Modeling the spread of the Zika virus is particularly challenging, Vespignani said, given the many unknowns. They include the timeline of events, the number of actual cases, where the disease started in each country and locale, and what fraction of the population has been infected by the disease.
“We were complaining about Ebola, but with Ebola we had information that was much more detailed. With Ebola there were small local outbreaks—we knew the transmission mechanism, and many, many elements. And even if there was underreporting, the system started to pick up weekly and we had data from the field.”
With Zika there’s an additional critical variable: the mosquito. In his previous modeling of diseases, Vespignani said, “only humans were in the loop. When you have a vector-borne disease, you need to know about the mosquitoes. And unfortunately, mosquitoes do not go around with a GPS and a mobile phone, so getting data on mosquitoes is not easy.”
Brook K. Baker: On policy decisions that affect treatment options
Baker concentrates on two research areas: What is the appropriate incentive system for research and development of treatments for conditions such as Zika and Ebola—“what we might call neglected populations and neglected diseases”? And second, What should we do to improve affordable access to existing treatments? In particular, what role does the global intellectual-property system play in our not being prepared to provide such treatments now?

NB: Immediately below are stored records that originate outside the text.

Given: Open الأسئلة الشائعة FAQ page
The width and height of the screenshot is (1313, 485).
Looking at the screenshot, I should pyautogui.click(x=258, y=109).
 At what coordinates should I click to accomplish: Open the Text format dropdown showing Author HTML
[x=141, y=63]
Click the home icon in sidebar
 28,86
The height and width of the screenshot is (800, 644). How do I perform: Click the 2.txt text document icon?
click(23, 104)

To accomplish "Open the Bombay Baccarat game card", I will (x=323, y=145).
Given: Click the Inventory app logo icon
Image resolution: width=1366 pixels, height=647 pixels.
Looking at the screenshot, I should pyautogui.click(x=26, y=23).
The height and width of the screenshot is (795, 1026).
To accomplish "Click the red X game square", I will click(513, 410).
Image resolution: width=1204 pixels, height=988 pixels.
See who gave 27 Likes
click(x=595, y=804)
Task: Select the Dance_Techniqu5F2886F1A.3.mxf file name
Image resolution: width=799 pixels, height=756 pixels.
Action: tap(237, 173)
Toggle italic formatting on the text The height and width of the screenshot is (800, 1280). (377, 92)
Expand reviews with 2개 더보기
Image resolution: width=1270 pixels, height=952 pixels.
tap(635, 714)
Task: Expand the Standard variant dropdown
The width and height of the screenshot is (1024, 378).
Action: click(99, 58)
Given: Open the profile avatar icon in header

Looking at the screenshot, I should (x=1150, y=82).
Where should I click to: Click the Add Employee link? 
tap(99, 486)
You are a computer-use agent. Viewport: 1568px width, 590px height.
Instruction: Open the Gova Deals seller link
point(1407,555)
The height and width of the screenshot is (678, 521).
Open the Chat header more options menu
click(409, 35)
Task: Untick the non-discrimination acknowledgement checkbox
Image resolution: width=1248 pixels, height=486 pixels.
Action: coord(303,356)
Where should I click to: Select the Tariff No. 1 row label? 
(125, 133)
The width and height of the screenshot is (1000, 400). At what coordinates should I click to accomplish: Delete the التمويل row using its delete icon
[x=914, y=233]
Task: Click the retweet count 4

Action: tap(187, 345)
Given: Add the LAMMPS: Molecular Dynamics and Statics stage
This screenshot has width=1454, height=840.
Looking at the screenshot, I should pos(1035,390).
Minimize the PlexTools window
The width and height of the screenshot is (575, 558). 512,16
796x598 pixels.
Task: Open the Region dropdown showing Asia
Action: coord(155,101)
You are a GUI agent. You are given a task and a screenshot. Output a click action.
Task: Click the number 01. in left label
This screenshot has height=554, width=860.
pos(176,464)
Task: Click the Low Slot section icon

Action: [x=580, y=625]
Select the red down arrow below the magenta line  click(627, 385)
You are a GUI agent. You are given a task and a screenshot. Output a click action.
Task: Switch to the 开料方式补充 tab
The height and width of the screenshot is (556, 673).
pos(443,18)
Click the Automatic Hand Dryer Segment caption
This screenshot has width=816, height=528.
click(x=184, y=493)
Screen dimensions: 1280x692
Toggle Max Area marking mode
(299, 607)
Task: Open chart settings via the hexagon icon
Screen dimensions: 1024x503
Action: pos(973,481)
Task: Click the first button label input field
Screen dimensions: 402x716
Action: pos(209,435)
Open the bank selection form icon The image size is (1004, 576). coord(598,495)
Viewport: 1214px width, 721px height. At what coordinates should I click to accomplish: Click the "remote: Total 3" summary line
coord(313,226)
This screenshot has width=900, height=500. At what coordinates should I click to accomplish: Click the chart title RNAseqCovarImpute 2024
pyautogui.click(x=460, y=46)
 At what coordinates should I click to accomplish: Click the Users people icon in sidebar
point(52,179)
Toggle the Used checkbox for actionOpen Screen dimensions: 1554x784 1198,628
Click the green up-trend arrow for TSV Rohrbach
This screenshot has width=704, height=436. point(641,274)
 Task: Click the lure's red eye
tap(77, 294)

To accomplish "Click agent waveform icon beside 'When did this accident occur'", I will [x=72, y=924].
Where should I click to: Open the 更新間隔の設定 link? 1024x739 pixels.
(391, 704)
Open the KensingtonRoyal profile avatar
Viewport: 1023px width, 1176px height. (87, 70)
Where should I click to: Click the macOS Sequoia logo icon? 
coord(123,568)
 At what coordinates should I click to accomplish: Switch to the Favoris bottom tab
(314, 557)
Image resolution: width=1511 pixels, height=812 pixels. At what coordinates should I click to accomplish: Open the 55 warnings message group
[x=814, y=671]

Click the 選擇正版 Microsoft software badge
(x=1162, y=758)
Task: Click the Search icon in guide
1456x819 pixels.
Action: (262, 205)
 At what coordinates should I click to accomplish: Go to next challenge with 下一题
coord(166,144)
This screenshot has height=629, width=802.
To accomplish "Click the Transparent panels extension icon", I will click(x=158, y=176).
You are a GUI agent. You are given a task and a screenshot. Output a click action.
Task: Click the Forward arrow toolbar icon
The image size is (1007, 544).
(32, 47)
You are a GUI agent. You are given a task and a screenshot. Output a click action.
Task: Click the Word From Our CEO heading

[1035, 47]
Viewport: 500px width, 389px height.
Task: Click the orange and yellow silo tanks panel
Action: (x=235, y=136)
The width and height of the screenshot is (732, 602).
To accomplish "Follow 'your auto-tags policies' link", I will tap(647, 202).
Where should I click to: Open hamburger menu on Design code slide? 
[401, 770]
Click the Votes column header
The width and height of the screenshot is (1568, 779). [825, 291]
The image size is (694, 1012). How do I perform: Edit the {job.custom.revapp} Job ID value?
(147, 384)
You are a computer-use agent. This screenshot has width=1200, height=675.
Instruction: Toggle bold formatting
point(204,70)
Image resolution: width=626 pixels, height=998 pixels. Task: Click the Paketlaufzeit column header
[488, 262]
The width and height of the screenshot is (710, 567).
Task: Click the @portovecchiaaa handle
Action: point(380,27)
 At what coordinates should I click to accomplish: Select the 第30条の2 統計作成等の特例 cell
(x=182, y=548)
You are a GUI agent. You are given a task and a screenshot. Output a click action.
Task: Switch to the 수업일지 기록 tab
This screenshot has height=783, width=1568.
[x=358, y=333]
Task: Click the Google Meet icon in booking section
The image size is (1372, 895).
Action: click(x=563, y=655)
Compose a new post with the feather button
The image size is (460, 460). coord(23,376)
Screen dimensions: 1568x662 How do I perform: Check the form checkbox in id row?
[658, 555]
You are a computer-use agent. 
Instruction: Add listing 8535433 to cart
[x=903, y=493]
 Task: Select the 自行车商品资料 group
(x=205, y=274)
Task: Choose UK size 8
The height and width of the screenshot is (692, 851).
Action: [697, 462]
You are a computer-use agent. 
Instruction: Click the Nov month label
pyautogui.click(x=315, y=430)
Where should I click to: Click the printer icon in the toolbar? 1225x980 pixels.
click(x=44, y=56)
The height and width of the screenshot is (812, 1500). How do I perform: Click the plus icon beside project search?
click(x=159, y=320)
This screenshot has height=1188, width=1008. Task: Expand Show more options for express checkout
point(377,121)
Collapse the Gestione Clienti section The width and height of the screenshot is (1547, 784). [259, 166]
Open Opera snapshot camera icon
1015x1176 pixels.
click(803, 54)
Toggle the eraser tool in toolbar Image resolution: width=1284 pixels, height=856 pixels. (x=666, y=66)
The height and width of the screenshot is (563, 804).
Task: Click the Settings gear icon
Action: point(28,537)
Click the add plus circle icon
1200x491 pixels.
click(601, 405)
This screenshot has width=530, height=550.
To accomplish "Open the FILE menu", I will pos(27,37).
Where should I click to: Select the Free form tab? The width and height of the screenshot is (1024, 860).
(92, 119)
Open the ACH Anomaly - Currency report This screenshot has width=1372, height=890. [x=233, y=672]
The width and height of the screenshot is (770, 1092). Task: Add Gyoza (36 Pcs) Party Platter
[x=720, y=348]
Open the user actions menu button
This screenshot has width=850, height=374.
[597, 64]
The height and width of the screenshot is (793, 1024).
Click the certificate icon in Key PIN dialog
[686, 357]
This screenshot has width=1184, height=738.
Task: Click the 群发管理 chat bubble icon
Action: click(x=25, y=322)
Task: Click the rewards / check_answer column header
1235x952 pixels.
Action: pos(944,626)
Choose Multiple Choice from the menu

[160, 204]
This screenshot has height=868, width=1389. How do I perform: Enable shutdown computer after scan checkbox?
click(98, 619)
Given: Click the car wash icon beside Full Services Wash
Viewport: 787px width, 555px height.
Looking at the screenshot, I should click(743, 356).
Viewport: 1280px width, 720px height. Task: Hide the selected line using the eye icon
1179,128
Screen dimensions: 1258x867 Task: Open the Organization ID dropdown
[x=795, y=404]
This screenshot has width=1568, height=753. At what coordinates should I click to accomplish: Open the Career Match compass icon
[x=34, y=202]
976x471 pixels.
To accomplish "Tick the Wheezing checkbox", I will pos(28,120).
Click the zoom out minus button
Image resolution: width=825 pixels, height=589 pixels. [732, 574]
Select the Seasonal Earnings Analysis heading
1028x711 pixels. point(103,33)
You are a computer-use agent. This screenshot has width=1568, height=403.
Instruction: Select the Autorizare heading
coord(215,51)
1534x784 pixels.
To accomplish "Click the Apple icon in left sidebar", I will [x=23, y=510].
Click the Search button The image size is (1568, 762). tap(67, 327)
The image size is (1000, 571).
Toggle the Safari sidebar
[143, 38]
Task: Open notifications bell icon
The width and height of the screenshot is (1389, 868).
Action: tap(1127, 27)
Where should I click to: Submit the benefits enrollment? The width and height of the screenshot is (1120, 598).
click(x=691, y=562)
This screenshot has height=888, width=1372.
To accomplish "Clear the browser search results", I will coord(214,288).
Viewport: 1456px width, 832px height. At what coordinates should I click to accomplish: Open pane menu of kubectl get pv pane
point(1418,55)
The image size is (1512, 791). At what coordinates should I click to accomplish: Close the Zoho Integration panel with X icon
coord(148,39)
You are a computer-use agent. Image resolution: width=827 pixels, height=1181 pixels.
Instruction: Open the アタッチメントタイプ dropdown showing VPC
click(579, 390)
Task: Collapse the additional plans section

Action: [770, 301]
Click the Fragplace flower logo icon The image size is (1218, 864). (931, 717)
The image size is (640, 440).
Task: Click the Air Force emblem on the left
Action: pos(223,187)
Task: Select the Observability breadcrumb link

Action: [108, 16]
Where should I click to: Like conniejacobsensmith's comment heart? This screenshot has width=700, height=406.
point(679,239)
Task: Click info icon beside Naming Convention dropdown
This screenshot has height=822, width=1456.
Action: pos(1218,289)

When you look at maps of the spread of the Zika virus, Baker pointed out, you see that it and “many so-called neglected tropical diseases” are concentrated in low-income warmer, tropical countries—or segments of countries with low-income populations. “That’s important,” he said, “because at present our IP system incentivizes biomedical research entities and companies to mainly focus research on medical conditions for which there’s a high rate of market return—in particular, medical conditions affecting rich people in rich countries, where either insurance or the government pays for medical products.”
How might we change a system that makes decisions about research for medical care based not on need but on geography and economics? he asked.